# [SOLVED] apache https problem - need help

## Atom2

Hi guys,

I am being faced with a very strange apache behaviour which I can't make any sense of. It might be something trivial, but despite having tried to get to the grounds of it for a few days, I am now at loss and don't know where to look further:

Apache (2.2.27-r4) works whenever I use https://ipaddress (i.e. https://192.168.0.7/ for the start page and even https://192.168.0.7/icinga), but as soon as I use https://fqdn (i.e. https://www.mydomain.com or https://www.mydomain.com/icinga) there's no answer.

My first idea was that it is a DNS resolver issue, but both the forward and reverse resolution for www.mydomain.com works (from both the linux host and the Win7 box that I try to connect using firefox) and returns proper entries (except that on the linux box I get the following output:

```
#host www.mydomain.com

www.mydomain.com has address 192.168.0.7

Host www.mydomain.com not found: 3(NXDOMAIN)

www.mydomain.com mail is handled by 1 smtp.mydomain.com.

# host 192.168.0.7

7.0.168.192.in-addr.arpa domain name pointer www.mydomain.com.
```

The 3NXDOMAIN entry is the missing IPv6 AAAA entry (host according to the man page and without any option queries A, AAAA and MX entries by default) which is due to the fact that this is an IPv4 network only.
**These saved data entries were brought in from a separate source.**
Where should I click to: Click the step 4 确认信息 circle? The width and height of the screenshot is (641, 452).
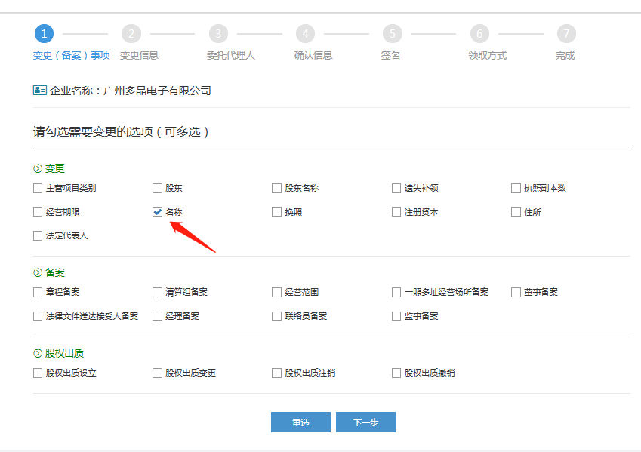[305, 33]
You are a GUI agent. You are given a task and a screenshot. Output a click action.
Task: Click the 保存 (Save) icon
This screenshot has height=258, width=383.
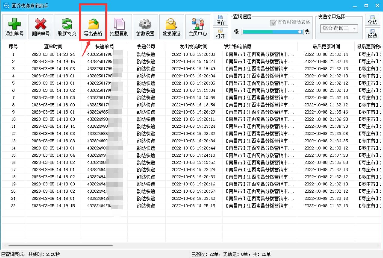tap(220, 20)
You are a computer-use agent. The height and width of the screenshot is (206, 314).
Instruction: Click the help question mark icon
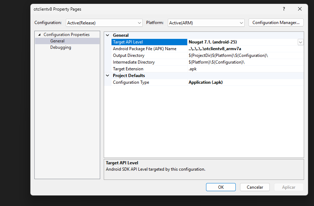point(284,9)
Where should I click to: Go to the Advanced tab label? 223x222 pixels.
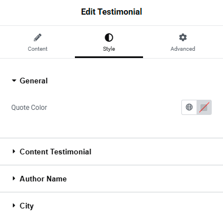(183, 49)
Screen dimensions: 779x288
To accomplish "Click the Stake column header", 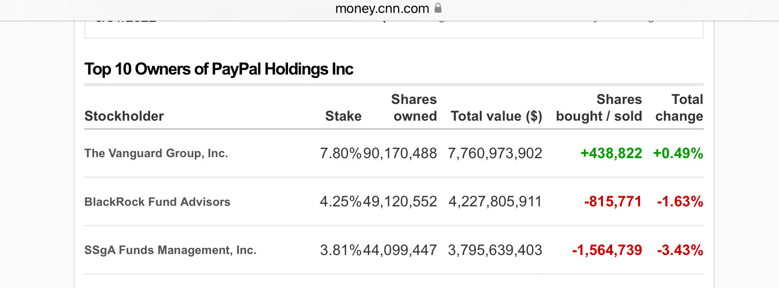I will (x=343, y=116).
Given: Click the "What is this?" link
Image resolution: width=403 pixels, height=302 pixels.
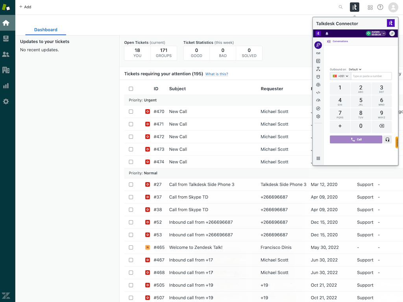Looking at the screenshot, I should pos(216,74).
The same output is also returned when I use host www (i.e. I leave out the domain name).

Further investigation with wireshark/tcpdump revealed that the client Win7 PC sends an SSL ClientHello package to the server which is never replied to thus the communication breaks down. FF therfore also says something around the lines of "Error during data transmission"). The sequence of events (after DNS name resolution) according to wireshark is as follows:

```
C [55734] -> S [443]: TCP SYN (Seq=0)

S [443] -> C [55734]: TCP SYN, ACK (Seq=0 Ack=1)
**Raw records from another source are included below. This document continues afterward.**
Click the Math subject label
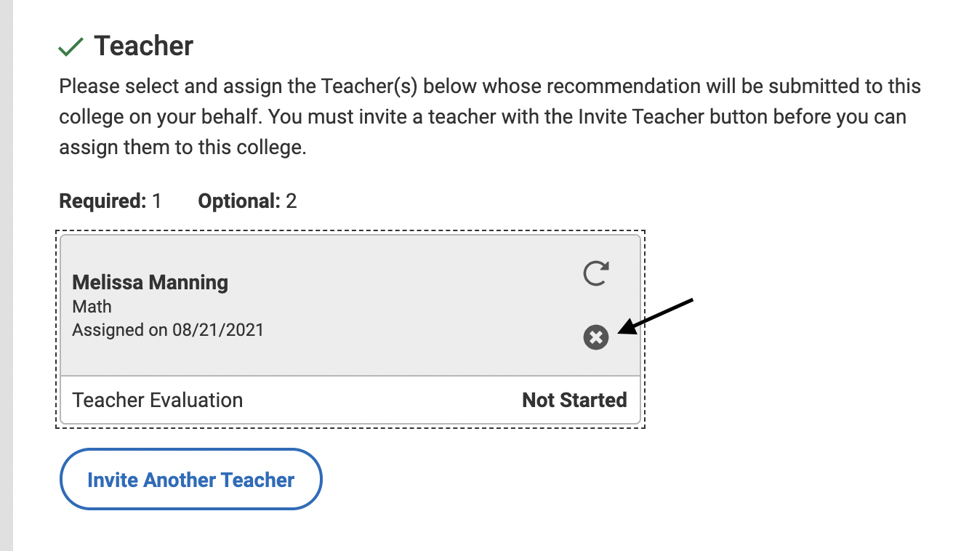961x551 pixels. (92, 306)
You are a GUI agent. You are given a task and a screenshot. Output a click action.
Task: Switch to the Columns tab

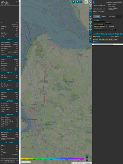(112, 17)
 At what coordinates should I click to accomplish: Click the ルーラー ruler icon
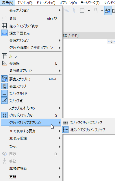pos(4,56)
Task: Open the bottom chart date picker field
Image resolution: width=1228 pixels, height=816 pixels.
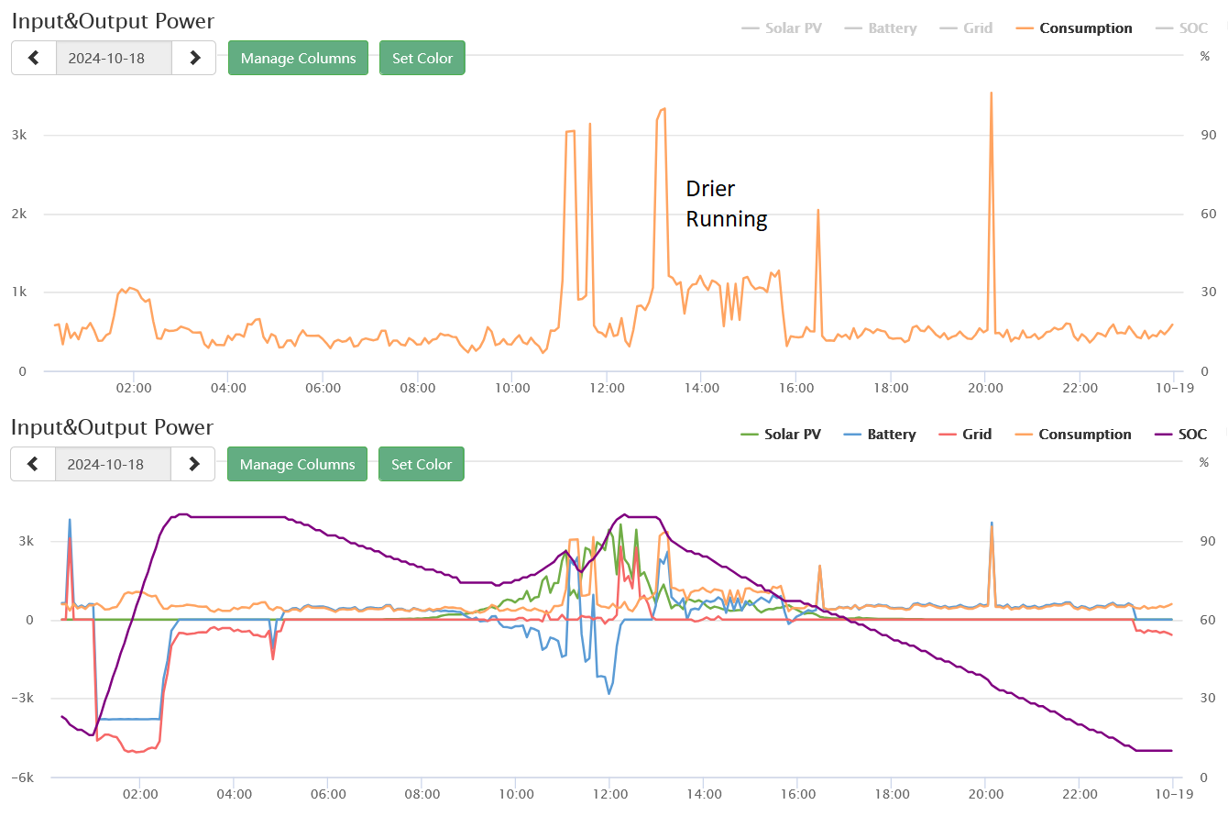Action: (113, 464)
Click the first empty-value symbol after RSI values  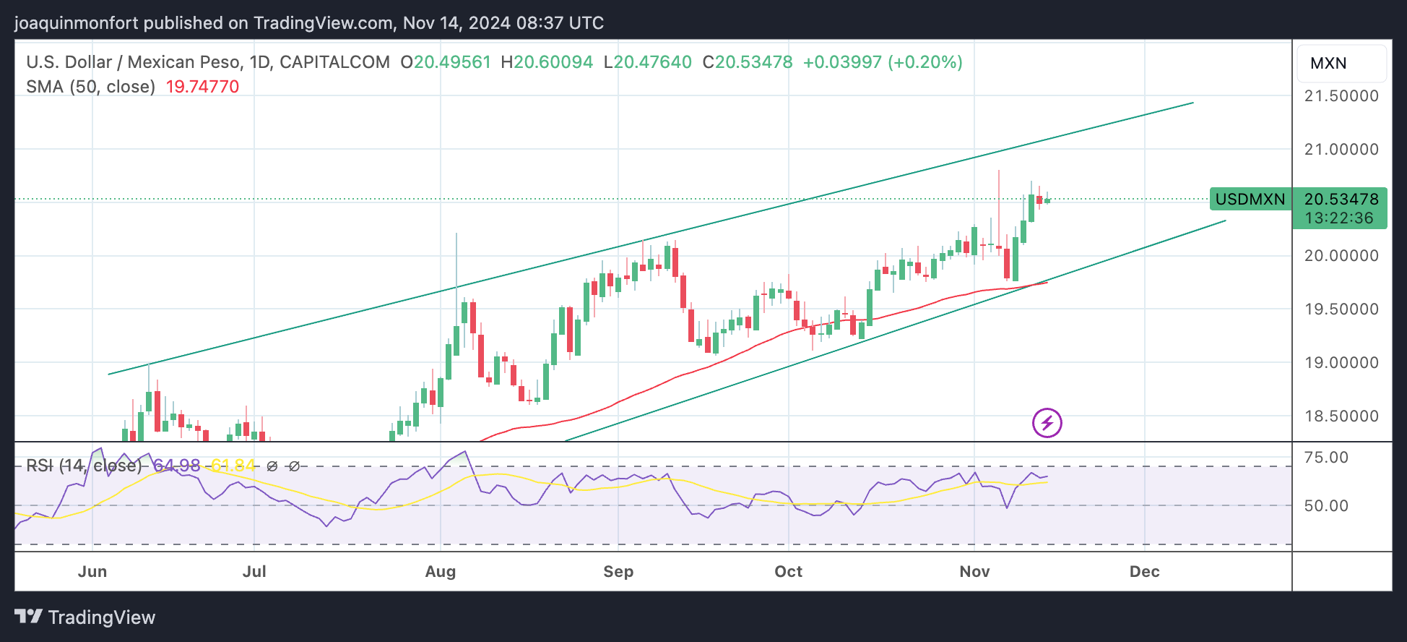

C [55734] -> S [443]: TCP ACK (Seq=1 Ack=1)

C [55734] -> S [443]: SSL Client Hello

S [443] -> C [55734]: TCP ACK (Seq=1 Ack=190)

S [443] -> C [55734]: TCP FIN, ACK (Seq=1 Ack=190)

C [55734] -> S [443]: TCP ACK (Seq=190 Ack=2)

C [66734] -> S [443]: TCP FIN, ACK (Seq=190, Ack=2)

S [443] -> C [55734]: TCP ACK (Seq=2 ACK=191)
```

If, however, I use the ip address a slightly different sequence of packages (and obviously no DNS resolution) can be seen as follows:

```
C [55899] -> S [443]: TCP SYN (Seq=0)

S [443] -> C [55899]: TCP SYN, ACK (Seq=0 Ack=1)

C [55899] -> S [443]: TCP ACK (Seq=1 Ack=1)

C [55899] -> S [443]: TLSv1.2 Client Hello

S [443] -> C [55899]: TCP ACK (Seq=1 Ack=191)

S [443] -> C [55899]: TLSv1.2 Server Hello (reassembled packet)

C [55899] -> S [443]: TCP ACK (Seq=191  Ack=2921)

S [443] -> C [55899]: TLSv1.2 Certificate

C [55899] -> S [443]: TCP ACK (Seq=191 Ack=5641)

C [55899] -> S [443]: TLSv1.2 Client Key Exchange. Change Cipher Spec, Encrypted Handshake Message

C [55899] -> S [443]: TLSv1.2 Application Data

S [443] -> C [55899]: TLSv1.2 Application Data
```

The one big obvious difference (over and above the missing DNS stuff which I have left out in the first case) seems to be SSL in the fqdn case versus TLSv1.2 in the ipaddress case - something I am unable to explain (the client is Win7 with FF, latest version 32.0.3; BTW the same problem also happens when I use lynx from the linux command line to connect by fqdn; the error message is "Alert!: Unable to make secure connection to remote host."; using the ipaddress it works but throws an expected certificate error as the cert is only linked to the hostname and not the IP address).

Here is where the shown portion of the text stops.